Work instructions → The task calls for the line containing "Click the Peace Tea Peach title" and all later lines, through the end of the entries below, to be set down exactly and without pictures.

Records to process below:

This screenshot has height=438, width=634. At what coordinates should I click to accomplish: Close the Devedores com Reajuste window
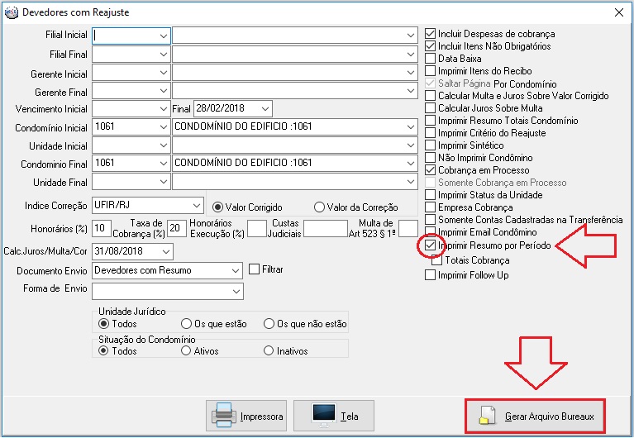pyautogui.click(x=618, y=12)
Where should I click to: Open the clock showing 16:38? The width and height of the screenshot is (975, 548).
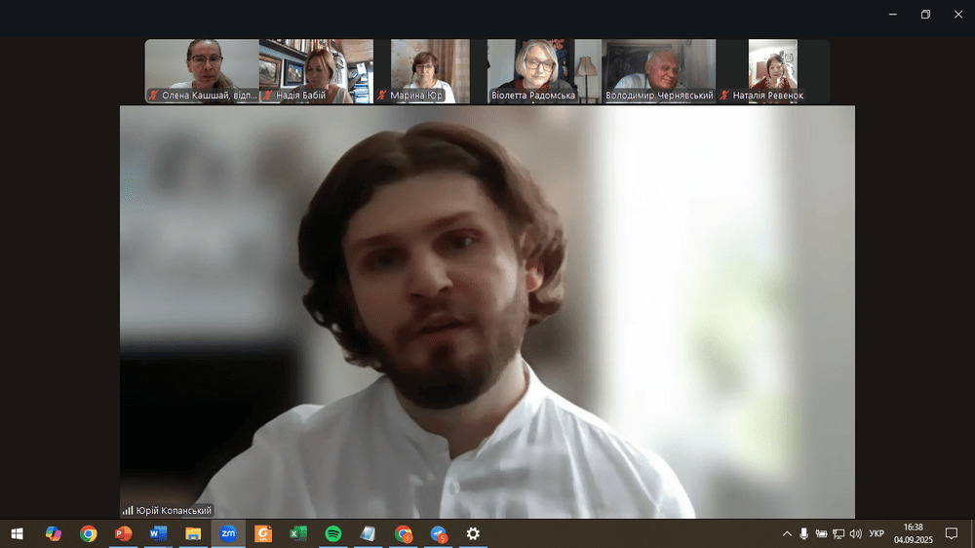click(x=914, y=533)
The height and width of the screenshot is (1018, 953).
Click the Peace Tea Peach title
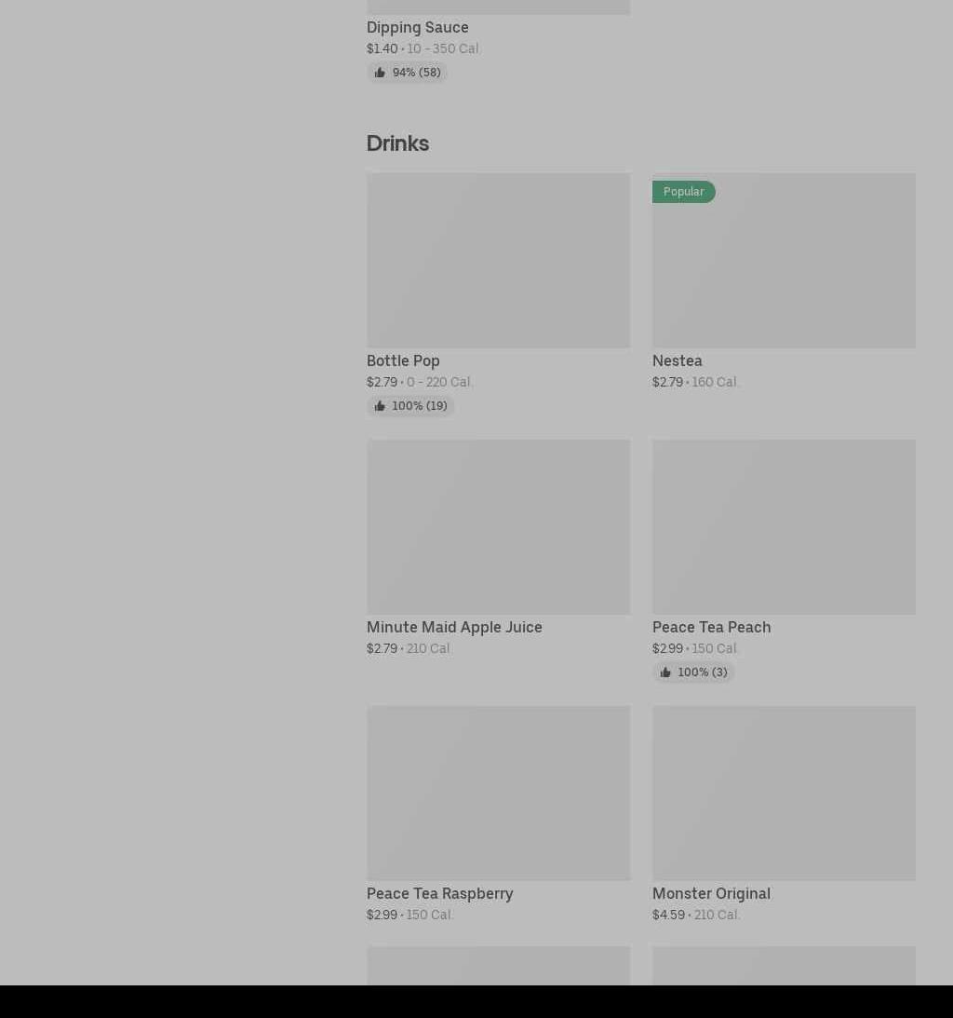coord(711,627)
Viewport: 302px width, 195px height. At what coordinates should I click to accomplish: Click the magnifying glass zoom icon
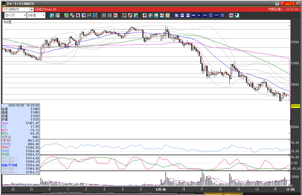click(52, 15)
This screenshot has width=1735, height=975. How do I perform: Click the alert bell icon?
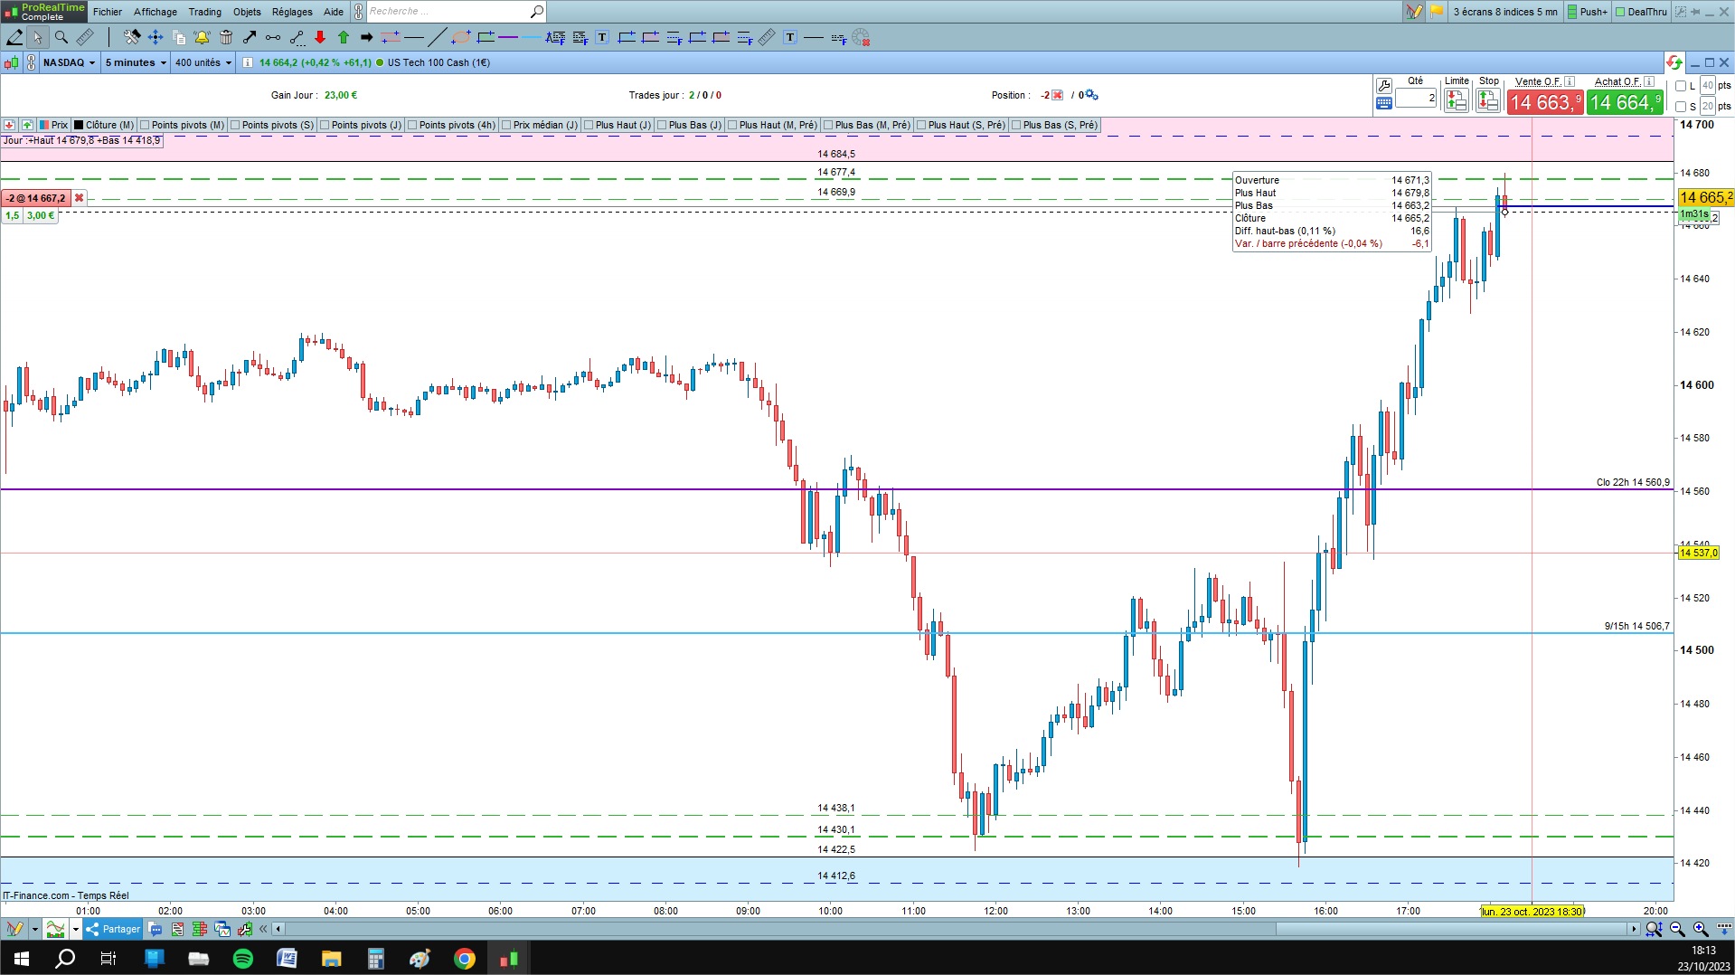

End of Records to process.

Written answer →
Click the Peace Tea Peach title
coord(711,627)
Viewport: 302px width, 195px height. At what coordinates should I click to accomplish: Click the magnifying glass zoom icon
click(52, 15)
This screenshot has width=1735, height=975. How do I perform: Click the alert bell icon?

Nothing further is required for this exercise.